I received an email from a reader the other day after my last post, it read:
“As much as it sound delicious, Dairy free it is not, since it has eggs.”
I wont lie. I was dumbstruck and sat there starring at the computer screen scratching my head. Really? Dairy-free it is not, since it has eggs.
I thought about it all day long and commented back and forth on facebook, where a good number of you have also come up against similar misconceptions. It seems that many people get confussed by all the allergy-free terms out there and some assume that if you choose to avoid dairy, you also don’t eat eggs. I think this is possibly because people mistakingly think that if you don’t eat dairy, you must be vegan. And while yes, there are loads of people who are vegan, avoiding all meat, dairy and eggs, there are also people like us who are gluten-free vegetarians that eat very limited amounts of dairy but love eggs… confused? I don’t blame you.

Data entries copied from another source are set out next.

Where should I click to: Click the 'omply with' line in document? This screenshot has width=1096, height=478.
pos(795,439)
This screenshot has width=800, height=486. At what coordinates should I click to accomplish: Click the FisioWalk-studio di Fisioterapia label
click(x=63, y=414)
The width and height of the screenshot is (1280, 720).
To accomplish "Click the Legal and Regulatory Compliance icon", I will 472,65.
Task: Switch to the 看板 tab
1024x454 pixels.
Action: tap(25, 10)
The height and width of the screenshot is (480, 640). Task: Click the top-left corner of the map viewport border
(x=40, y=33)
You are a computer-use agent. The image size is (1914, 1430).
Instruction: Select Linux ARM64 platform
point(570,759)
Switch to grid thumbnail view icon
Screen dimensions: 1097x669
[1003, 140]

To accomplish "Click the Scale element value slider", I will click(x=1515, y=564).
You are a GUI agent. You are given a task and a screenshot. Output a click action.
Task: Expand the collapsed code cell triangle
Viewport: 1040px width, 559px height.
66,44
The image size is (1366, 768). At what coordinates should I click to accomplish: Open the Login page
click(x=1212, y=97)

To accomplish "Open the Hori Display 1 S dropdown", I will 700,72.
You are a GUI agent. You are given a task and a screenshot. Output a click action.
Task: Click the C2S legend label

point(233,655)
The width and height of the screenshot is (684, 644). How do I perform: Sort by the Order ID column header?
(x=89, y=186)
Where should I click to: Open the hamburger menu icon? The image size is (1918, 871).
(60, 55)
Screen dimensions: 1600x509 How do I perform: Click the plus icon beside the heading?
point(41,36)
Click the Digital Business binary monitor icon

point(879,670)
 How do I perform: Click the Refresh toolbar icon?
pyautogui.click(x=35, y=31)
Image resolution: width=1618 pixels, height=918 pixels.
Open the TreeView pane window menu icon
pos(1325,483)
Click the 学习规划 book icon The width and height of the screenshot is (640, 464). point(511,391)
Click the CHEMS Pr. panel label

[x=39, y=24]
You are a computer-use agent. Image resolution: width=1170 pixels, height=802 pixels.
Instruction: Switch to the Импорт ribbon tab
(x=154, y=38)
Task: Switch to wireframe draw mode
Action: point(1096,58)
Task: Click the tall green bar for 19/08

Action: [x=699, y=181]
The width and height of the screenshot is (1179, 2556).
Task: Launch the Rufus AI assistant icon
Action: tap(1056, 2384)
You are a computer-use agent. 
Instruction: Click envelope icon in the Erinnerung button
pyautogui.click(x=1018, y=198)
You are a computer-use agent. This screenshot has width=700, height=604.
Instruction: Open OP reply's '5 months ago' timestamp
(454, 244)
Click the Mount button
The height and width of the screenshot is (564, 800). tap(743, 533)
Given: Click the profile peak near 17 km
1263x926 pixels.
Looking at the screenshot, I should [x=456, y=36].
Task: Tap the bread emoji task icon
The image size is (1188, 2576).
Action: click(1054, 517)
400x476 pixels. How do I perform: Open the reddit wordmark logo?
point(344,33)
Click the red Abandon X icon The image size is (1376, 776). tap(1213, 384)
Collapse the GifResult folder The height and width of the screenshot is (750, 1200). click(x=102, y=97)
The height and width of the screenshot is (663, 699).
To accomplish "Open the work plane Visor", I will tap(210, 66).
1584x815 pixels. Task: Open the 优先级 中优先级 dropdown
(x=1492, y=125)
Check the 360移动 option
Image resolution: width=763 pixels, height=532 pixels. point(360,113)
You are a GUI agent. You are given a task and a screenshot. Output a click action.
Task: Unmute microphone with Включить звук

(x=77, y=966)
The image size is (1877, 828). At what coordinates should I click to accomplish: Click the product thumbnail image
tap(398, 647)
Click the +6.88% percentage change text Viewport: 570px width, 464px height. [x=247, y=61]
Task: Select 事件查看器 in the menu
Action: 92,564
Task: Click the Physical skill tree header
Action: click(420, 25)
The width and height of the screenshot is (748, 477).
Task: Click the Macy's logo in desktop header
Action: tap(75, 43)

To help clarify a few things I thought I’d share my explanations for all the different terms used to describe a person by what they eat, or don’t eat. I’m not really one that usually gets into the whole ‘title’ thing and totally believe that what we eat is such a personal thing that doesn’t require a label, but it might help to make things a bit clearer for those struggling to get their head around it all.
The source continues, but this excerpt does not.